[Python-ideas] async: feedback on EventLoop API

Guido van Rossum guido at python.org
Fri Dec 21 16:45:46 CET 2012


On Fri, Dec 21, 2012 at 3:38 AM, Jasper St. Pierre <jstpierre at mecheye.net>
wrote:
> I read over the wait_one() proposal again, and I still don't understand
it,
> so it would need more explanation to me.
>
> But I don't see the point of avoiding callbacks. In this case, we have two
> or more in-flight requests that can be finished at any time. This does not
> have a synchronous code equivalent -- callbacks are pretty much the only
> mechanism we can use to be notified when something is done.

Perhaps you haven't quite gotten used to coroutines? There are callbacks
underneath making it all work, but the user code rarely sees those. Let's
start with the following *synchronous* code as an example.

def indexer(urls):
    # urls is a set of strings
    done = {}  # dict mapping url to (data, links)
    while urls:
        data = urlfetch(url.pop())
        links = parse(data)
        done[url] = (data, links)
        for link in link:
            if link not in urls and link not in done:
                urls.add(link)
    return done

(Let's hope this is indexing a small static site and not the entire
internet. :-)

Now suppose we make urlfetch() a coroutine and we want to run all the
urlfetches in parallel. The toplevel index() function becomes a coroutine
too. We use the convention that coroutines' names end in _async, to remind
us that they return Futures. The phrase "x = yield from foo_async()" is
equivalent to the synchronous call "x = foo()".

@coroutine
def indexer_async(urls):
    done = {}
    # A dict mapping tasks to urls:
    running = {Task(urlfetch_async(url)), url for url in urls}
    while running:
        # The yield from will return a Future
        tsk = *yield from* wait_one_async(running)
        url = running.pop(tsk)
        data = tsk.result()  # May raise
        links = parse(data)
        done[url] = (data, links)
        for link in links:
            if link not in urls and link not in done:
                urls.add(link)
                tsk = Task(urlfetch_async(link)
                running[tsk] = link
    return done

This creates len(urls) initial tasks to parse the urls, and creates new
urls as new links are parsed. The assumption here is that the only blocking
I/O is done in the urlfetch_async() task. The indexer blocks at the *yield
from* in the marked line, at which point any or all of the urlfetch tasks
get to run some, and once one of them completes, wait_one_async() returns
that task. (A task is a Future that wraps a coroutine, by the way.
wait_one_async() works with Futures too.) We then inspect the completed
task with .result(), which gives us the data, which we parse as usual. The
data structures are a little more elaborate because we have to keep track
of the mapping from task to url. We add new tasks to the running dict as
soon as we have parsed their links, so they can all get started.

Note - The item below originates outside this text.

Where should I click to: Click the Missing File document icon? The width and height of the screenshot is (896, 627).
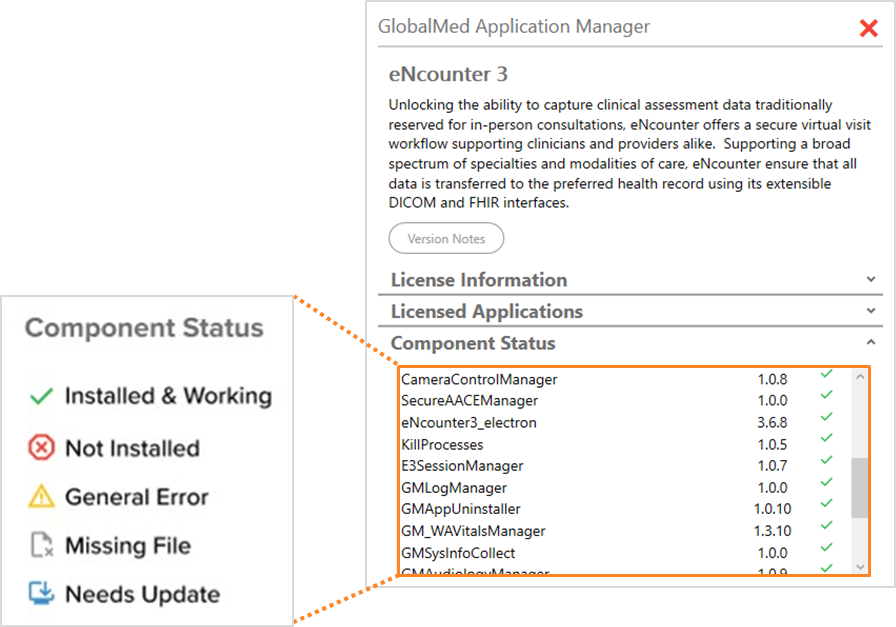pos(41,545)
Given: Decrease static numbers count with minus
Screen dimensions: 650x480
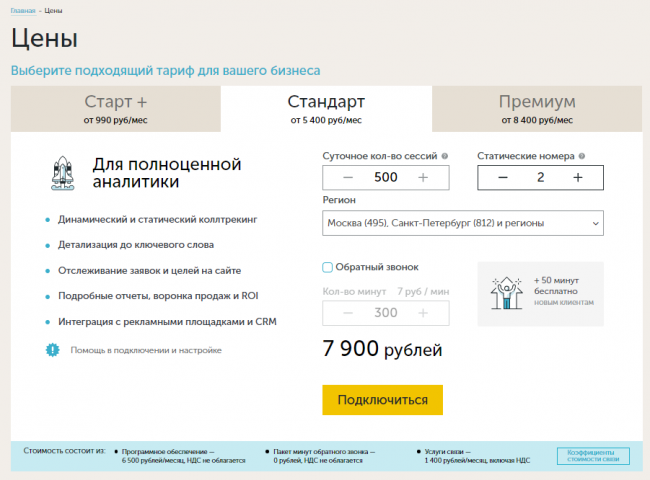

Note that in PEP 3156, I don't use the _async convention, but everything in
this example will work there once wait_one() is added.

Also note that the trick is that wait_one_async() must return a Future
whose result is another Future. The first Future is used (and thrown away)
by *yield from*; that Future's result is one of the original Futures
representing a completed task.

I hope this is clearer. I'm not saying this is the best or only way of
writing an async indexer using yield from (and I left out error handling)
but hopefully it is an illustrative example.